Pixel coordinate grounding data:
——————
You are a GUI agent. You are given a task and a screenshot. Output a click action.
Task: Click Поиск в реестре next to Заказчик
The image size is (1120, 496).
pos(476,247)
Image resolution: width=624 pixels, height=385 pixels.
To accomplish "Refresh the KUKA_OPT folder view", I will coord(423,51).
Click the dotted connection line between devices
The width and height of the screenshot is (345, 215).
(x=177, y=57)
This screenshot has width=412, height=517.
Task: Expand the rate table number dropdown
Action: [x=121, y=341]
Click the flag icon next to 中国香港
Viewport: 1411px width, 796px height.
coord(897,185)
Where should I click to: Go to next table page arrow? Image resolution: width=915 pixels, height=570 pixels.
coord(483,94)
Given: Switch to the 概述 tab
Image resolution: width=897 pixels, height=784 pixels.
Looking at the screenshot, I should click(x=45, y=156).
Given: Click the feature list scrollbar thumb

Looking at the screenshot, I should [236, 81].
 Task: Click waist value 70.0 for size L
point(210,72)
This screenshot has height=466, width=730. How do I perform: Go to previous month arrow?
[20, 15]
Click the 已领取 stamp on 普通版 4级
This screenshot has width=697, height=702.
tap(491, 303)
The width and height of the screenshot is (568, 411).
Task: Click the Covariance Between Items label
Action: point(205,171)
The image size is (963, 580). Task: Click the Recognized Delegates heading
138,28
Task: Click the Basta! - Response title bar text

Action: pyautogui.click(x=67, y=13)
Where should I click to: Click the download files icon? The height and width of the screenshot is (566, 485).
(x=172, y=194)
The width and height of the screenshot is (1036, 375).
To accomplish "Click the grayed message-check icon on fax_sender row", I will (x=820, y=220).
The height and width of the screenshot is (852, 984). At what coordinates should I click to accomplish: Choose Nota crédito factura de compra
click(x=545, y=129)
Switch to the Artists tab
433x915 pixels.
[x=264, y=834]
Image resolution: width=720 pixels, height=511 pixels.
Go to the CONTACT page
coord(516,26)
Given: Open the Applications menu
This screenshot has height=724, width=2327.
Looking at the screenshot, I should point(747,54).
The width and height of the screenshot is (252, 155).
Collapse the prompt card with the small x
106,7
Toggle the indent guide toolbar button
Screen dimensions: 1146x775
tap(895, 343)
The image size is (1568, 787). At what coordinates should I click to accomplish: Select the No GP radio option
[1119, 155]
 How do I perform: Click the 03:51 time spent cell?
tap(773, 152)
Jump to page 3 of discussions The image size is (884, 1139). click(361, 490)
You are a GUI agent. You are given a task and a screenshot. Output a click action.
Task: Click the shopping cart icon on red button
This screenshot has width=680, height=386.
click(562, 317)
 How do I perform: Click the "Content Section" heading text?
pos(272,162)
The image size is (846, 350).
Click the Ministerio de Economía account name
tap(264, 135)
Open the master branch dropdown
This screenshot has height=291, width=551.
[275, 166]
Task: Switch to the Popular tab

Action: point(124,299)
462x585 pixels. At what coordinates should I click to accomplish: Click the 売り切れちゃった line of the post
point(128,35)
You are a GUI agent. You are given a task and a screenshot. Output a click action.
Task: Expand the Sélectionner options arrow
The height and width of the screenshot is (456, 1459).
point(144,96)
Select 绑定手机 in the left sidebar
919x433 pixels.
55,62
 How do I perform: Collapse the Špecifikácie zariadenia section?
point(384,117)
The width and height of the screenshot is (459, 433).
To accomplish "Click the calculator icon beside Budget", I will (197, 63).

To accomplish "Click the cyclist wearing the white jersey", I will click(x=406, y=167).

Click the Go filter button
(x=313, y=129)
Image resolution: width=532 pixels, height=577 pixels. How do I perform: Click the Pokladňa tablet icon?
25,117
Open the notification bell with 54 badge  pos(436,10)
——————
What to work on:
Once you have read the records above, set each one down again exactly.

Answer below:
You are a GUI agent. You are given a task and a screenshot. Output a click action.
Task: Click Поиск в реестре next to Заказчик
The image size is (1120, 496).
pos(476,247)
Image resolution: width=624 pixels, height=385 pixels.
To accomplish "Refresh the KUKA_OPT folder view", I will coord(423,51).
Click the dotted connection line between devices
The width and height of the screenshot is (345, 215).
(x=177, y=57)
This screenshot has width=412, height=517.
Task: Expand the rate table number dropdown
Action: [x=121, y=341]
Click the flag icon next to 中国香港
Viewport: 1411px width, 796px height.
coord(897,185)
Where should I click to: Go to next table page arrow? Image resolution: width=915 pixels, height=570 pixels.
coord(483,94)
Given: Switch to the 概述 tab
Image resolution: width=897 pixels, height=784 pixels.
Looking at the screenshot, I should click(x=45, y=156).
Given: Click the feature list scrollbar thumb

Looking at the screenshot, I should [236, 81].
 Task: Click waist value 70.0 for size L
point(210,72)
This screenshot has height=466, width=730. How do I perform: Go to previous month arrow?
[20, 15]
Click the 已领取 stamp on 普通版 4级
This screenshot has width=697, height=702.
tap(491, 303)
The width and height of the screenshot is (568, 411).
Task: Click the Covariance Between Items label
Action: point(205,171)
The image size is (963, 580). Task: Click the Recognized Delegates heading
138,28
Task: Click the Basta! - Response title bar text

Action: pyautogui.click(x=67, y=13)
Where should I click to: Click the download files icon? The height and width of the screenshot is (566, 485).
(x=172, y=194)
The width and height of the screenshot is (1036, 375).
To accomplish "Click the grayed message-check icon on fax_sender row", I will (x=820, y=220).
The height and width of the screenshot is (852, 984). At what coordinates should I click to accomplish: Choose Nota crédito factura de compra
click(x=545, y=129)
Switch to the Artists tab
433x915 pixels.
[x=264, y=834]
Image resolution: width=720 pixels, height=511 pixels.
Go to the CONTACT page
coord(516,26)
Given: Open the Applications menu
This screenshot has height=724, width=2327.
Looking at the screenshot, I should point(747,54).
The width and height of the screenshot is (252, 155).
Collapse the prompt card with the small x
106,7
Toggle the indent guide toolbar button
Screen dimensions: 1146x775
tap(895, 343)
The image size is (1568, 787). At what coordinates should I click to accomplish: Select the No GP radio option
[1119, 155]
 How do I perform: Click the 03:51 time spent cell?
tap(773, 152)
Jump to page 3 of discussions The image size is (884, 1139). click(361, 490)
You are a GUI agent. You are given a task and a screenshot. Output a click action.
Task: Click the shopping cart icon on red button
This screenshot has width=680, height=386.
click(562, 317)
 How do I perform: Click the "Content Section" heading text?
pos(272,162)
The image size is (846, 350).
Click the Ministerio de Economía account name
tap(264, 135)
Open the master branch dropdown
This screenshot has height=291, width=551.
[275, 166]
Task: Switch to the Popular tab

Action: point(124,299)
462x585 pixels. At what coordinates should I click to accomplish: Click the 売り切れちゃった line of the post
point(128,35)
You are a GUI agent. You are given a task and a screenshot. Output a click action.
Task: Expand the Sélectionner options arrow
The height and width of the screenshot is (456, 1459).
point(144,96)
Select 绑定手机 in the left sidebar
919x433 pixels.
55,62
 How do I perform: Collapse the Špecifikácie zariadenia section?
point(384,117)
The width and height of the screenshot is (459, 433).
To accomplish "Click the calculator icon beside Budget", I will (197, 63).

To accomplish "Click the cyclist wearing the white jersey", I will click(x=406, y=167).

Click the Go filter button
(x=313, y=129)
Image resolution: width=532 pixels, height=577 pixels. How do I perform: Click the Pokladňa tablet icon?
25,117
Open the notification bell with 54 badge  pos(436,10)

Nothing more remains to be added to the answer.